Du Centre de documentation juive contemporaine au Mémorial de la Shoah

Le Centre de documentation juive contemporaine a été créé par Isaac Schneersohn à Grenoble sous occupation italienne en avril 1943. Installé à la Libération à Paris, il publie un certain nombre d’ouvrages sur le génocide des Juifs et une revue, Le Monde juif. Constatant que les écrits échouent à construire une mémoire de l’événement, il décide d’ériger à Paris un lieu de mémoire. Il triomphe de tous les obstacles. En 1956, sur un terrain cédé par la Ville de Paris rue Geoffroy l’Asnier, le Tombeau du martyr juif inconnu est inauguré. Rebaptisé Mémorial de la Shoah, agrandi, il est à nouveau inauguré en janvier 2005 pour le soixantième anniversaire de l’ouverture des camps d’Auschwitz et comporte désormais un Mur des noms où sont inscrits les déportés de France.

Le fronton du Mémorial de la Shoah.

▶ **Données fournies**
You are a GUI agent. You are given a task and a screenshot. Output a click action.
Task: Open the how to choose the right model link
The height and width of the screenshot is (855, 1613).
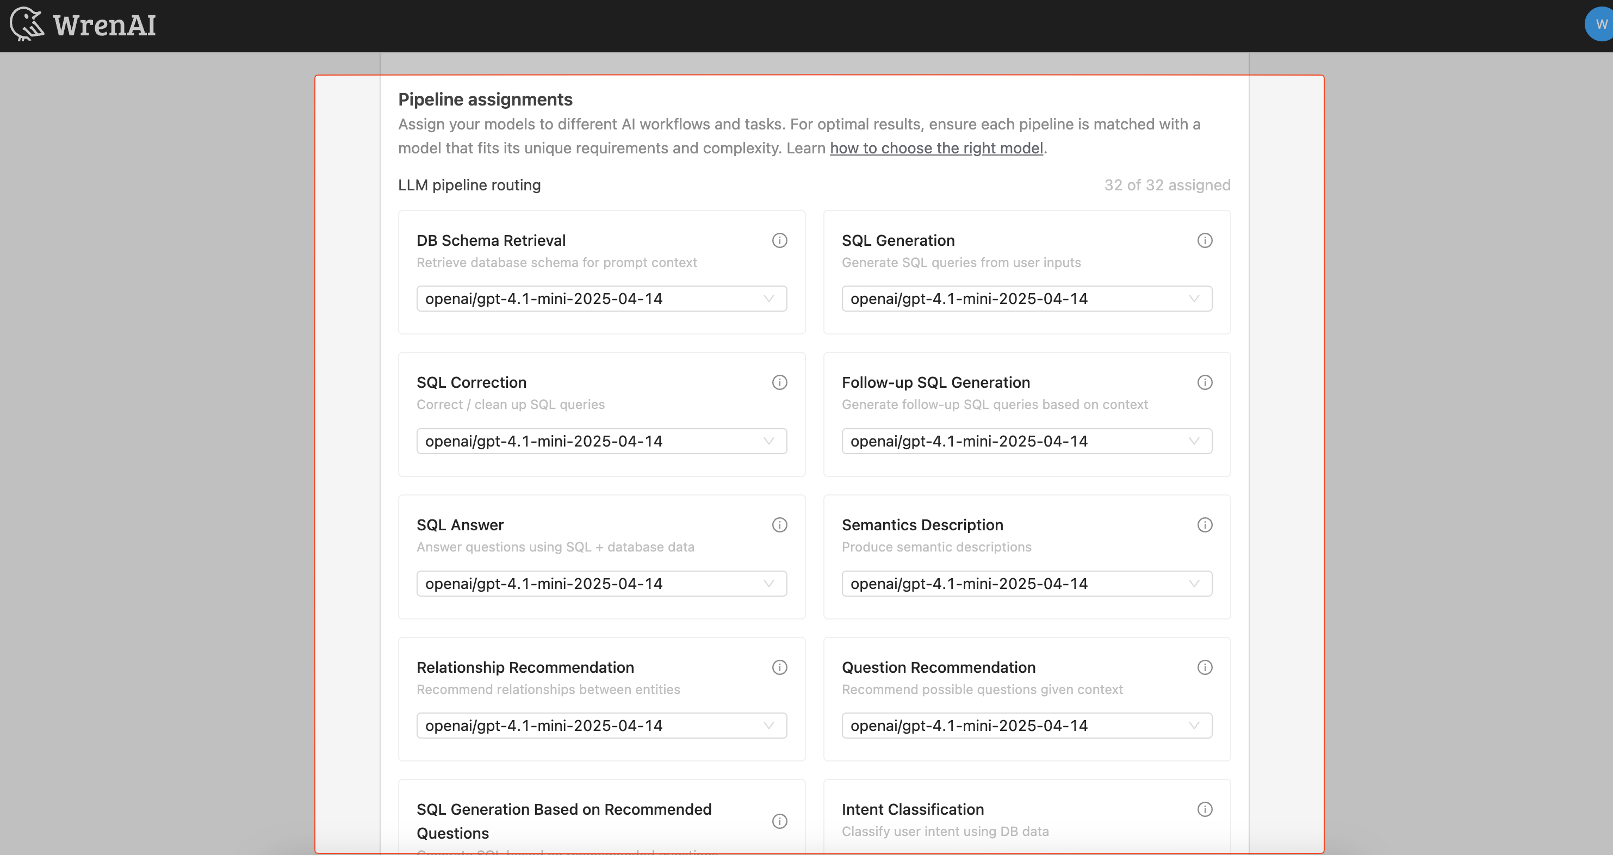pos(936,148)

▶ **Consigne**
Recopiez à l'identique le passage de l'extrait sur le Mémorial de la Shoah qui va de « Du Centre de » jusqu'à « de la Shoah. » inclus.

▶ **Réponse attendue**
Du Centre de documentation juive contemporaine au Mémorial de la Shoah

Le Centre de documentation juive contemporaine a été créé par Isaac Schneersohn à Grenoble sous occupation italienne en avril 1943. Installé à la Libération à Paris, il publie un certain nombre d’ouvrages sur le génocide des Juifs et une revue, Le Monde juif. Constatant que les écrits échouent à construire une mémoire de l’événement, il décide d’ériger à Paris un lieu de mémoire. Il triomphe de tous les obstacles. En 1956, sur un terrain cédé par la Ville de Paris rue Geoffroy l’Asnier, le Tombeau du martyr juif inconnu est inauguré. Rebaptisé Mémorial de la Shoah, agrandi, il est à nouveau inauguré en janvier 2005 pour le soixantième anniversaire de l’ouverture des camps d’Auschwitz et comporte désormais un Mur des noms où sont inscrits les déportés de France.

Le fronton du Mémorial de la Shoah.